Your goal:
Using the listing below, say how many lines have the string "arrow" in them, giving the number alone.

=-=-=-=-=

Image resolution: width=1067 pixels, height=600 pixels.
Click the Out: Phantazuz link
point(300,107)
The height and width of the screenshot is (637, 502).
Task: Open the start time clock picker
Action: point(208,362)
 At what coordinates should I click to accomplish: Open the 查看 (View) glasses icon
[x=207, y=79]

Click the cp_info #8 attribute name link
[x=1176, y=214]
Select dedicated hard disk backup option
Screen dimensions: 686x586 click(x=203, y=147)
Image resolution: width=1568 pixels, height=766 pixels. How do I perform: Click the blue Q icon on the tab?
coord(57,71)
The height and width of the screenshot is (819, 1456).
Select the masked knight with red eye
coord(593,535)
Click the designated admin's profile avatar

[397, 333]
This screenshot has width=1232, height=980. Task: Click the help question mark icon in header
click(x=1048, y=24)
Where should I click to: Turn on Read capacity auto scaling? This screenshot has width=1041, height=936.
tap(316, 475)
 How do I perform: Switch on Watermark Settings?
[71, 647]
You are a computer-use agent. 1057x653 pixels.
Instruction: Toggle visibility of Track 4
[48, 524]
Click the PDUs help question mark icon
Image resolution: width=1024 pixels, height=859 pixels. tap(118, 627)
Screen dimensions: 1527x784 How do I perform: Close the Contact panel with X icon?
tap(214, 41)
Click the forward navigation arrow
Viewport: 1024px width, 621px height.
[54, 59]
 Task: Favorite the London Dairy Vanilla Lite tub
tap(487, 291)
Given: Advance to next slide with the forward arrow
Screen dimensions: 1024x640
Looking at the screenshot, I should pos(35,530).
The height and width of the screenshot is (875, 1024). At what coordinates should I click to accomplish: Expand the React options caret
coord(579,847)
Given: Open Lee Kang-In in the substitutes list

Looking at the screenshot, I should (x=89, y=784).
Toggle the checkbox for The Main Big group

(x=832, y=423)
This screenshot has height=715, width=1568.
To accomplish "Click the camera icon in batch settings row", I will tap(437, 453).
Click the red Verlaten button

=-=-=-=-=

Finished task:
2